Riverscapes Consortium

Data Warehouses

The Riverscapes Consortium organizes and serves data via data warehouses . These data warehouses provide access to both the underlying data (packaged in riverscapes projects) as well as making these data explorable via warehouse explorers or interactive web maps. We only serve and host data packaged in fully Riverscapes-Compliant Riverscapes Projects .

GOAL

Make it easier to catalog, share, discover and retrieve the products of riverscapes analysis and modelling.

Advantages

The advantages of riverscapes projects being hosted in a data warehouse can include:

NOTE - As of January 2020, we have not made any of the riverscapes warehouses fully public facing as they are still in Beta Testing.

Overview

In this 8 minute video, we show off what these warehouses buy you in terms of housekeeping and reaching broader audiences.


Riverscape Warehouse Concepts

Warehouse Explorer Concept

Part of the advantage of serving and hosting data in a Riverscapes Warehouse is the ability to catalog and index the data so it easily searchable, queried and discoverable.

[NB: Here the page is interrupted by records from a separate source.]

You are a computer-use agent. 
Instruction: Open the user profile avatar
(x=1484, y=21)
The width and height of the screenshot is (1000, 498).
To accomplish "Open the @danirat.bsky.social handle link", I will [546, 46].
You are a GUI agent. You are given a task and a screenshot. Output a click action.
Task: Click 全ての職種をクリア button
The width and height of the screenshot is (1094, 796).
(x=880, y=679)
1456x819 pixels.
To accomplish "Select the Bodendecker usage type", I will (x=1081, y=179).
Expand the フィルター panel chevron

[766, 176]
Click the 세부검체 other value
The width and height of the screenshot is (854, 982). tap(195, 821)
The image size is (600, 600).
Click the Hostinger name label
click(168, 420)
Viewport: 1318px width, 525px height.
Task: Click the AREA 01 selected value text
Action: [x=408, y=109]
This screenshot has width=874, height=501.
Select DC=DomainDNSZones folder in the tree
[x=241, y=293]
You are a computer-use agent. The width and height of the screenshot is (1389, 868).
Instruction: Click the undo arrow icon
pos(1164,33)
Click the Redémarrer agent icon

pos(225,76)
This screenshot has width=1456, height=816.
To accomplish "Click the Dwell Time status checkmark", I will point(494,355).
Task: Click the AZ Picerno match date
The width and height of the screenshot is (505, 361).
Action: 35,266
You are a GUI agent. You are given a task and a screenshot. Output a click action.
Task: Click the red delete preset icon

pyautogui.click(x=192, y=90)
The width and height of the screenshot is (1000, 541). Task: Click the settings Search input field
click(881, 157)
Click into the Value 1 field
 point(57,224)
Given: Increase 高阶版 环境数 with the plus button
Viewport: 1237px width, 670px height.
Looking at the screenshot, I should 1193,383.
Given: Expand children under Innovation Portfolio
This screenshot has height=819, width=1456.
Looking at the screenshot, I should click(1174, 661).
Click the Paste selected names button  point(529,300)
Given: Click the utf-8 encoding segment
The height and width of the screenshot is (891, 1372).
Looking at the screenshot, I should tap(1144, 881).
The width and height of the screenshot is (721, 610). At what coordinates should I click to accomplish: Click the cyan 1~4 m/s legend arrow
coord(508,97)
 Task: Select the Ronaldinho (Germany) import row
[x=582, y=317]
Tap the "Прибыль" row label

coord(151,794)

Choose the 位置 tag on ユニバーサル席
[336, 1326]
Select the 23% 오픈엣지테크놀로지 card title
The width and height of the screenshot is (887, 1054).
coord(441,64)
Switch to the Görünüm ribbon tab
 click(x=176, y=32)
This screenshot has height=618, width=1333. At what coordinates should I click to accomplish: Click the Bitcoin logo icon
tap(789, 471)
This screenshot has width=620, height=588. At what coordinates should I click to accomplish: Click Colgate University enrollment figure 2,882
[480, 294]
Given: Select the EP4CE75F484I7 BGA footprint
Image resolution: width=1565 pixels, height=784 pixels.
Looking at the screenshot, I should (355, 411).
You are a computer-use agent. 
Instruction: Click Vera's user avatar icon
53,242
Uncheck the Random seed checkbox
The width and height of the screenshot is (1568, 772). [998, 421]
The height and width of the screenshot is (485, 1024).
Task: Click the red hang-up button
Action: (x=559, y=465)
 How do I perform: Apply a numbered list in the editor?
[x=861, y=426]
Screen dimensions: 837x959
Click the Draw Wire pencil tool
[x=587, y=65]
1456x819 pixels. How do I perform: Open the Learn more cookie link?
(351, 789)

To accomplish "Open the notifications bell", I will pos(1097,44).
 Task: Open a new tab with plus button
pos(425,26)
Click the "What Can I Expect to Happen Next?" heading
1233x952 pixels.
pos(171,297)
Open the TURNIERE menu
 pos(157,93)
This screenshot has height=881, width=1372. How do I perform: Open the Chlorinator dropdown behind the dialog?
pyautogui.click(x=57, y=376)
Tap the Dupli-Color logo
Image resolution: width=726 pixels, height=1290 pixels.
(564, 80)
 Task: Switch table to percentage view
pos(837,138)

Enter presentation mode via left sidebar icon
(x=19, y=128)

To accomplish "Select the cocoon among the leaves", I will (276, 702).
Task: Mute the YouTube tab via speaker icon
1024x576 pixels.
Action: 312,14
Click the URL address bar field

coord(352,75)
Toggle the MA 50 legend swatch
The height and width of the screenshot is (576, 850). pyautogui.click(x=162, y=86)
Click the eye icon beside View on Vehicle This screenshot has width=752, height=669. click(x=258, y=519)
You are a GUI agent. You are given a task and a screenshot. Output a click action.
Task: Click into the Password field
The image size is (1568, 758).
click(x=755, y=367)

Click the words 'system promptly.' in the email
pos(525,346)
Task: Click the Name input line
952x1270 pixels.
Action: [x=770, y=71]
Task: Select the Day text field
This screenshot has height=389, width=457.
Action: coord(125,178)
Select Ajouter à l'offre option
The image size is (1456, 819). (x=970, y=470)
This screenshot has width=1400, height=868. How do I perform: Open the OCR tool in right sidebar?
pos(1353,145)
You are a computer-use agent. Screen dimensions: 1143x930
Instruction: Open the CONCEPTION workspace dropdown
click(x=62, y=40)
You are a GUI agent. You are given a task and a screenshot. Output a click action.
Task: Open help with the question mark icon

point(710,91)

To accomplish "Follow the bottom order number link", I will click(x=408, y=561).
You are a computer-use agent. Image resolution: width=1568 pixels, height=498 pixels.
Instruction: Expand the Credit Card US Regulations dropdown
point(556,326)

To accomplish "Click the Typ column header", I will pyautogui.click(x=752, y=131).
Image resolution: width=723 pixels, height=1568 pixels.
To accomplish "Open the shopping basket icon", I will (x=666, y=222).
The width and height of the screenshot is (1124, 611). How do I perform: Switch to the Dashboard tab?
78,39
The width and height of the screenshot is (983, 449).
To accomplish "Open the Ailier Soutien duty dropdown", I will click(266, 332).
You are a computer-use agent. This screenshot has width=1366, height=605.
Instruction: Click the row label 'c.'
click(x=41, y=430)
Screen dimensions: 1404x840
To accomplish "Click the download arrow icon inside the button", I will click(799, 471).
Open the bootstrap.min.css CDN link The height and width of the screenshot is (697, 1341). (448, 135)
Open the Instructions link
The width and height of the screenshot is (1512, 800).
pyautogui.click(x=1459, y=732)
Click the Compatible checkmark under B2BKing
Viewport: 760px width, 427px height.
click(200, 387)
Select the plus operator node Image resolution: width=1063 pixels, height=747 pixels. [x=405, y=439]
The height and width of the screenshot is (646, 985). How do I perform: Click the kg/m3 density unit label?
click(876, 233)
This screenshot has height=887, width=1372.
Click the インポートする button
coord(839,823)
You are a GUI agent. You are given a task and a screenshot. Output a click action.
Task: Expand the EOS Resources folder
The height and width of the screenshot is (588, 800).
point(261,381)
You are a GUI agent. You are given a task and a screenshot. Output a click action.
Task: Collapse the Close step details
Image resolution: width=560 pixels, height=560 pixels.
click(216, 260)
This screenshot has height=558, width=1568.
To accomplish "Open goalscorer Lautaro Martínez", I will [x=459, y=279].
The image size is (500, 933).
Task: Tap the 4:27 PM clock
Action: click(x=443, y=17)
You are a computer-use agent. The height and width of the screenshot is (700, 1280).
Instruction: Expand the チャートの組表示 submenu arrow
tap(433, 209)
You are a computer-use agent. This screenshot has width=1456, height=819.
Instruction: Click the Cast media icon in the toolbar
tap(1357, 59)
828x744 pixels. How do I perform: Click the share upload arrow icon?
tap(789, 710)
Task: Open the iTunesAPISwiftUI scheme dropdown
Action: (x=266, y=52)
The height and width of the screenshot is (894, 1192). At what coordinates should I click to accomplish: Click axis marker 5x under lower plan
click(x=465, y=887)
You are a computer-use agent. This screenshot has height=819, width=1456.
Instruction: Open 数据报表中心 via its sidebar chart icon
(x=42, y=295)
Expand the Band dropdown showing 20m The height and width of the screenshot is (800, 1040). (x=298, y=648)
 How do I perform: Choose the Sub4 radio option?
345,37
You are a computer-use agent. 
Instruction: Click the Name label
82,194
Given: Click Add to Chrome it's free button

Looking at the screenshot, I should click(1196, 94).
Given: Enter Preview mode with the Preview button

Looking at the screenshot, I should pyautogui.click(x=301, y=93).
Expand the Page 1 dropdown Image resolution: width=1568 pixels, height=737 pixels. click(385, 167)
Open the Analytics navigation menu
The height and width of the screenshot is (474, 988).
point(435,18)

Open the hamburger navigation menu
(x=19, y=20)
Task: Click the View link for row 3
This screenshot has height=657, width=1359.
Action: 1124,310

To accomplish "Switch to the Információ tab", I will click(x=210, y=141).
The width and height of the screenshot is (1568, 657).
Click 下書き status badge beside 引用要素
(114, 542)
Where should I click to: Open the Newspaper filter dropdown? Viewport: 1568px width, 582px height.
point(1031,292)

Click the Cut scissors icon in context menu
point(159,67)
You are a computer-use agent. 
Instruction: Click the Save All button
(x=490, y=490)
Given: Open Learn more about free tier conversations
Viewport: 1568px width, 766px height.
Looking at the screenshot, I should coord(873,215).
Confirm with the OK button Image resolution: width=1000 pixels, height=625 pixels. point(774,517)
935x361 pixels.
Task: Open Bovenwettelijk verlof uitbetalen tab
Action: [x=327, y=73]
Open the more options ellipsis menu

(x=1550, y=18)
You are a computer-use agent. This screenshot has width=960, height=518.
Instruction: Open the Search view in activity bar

Eample view of a fully searchable and querable data warehouse.

CHaMP Example

When the Columbia Habitat Monitoring Program (CHaMP) was operational, the program produced an immense amount of raw monitoring data, derivative products, model analysis products, and various outputs. For example, from 2011 to 2017, over 958 sites were monitored for fish habitat producing (ISEMP/CHAMP, 2018)., CHaMP crews conducted over 5000 visits to over 950 sites producing a mountain of monitoring data. All of the visit and topographic data was made available in cm.org. However, the program produced a much richer range of reach scale, network scale and population scale analysis and synthesis products, which cm.org was not designed to accommodate. To test the utility of the Riverscapes Warehouse context, we created a warehouse explorer for the CHaMP Riverscapes Warehouse. Some of its utility is illustrated in the video below.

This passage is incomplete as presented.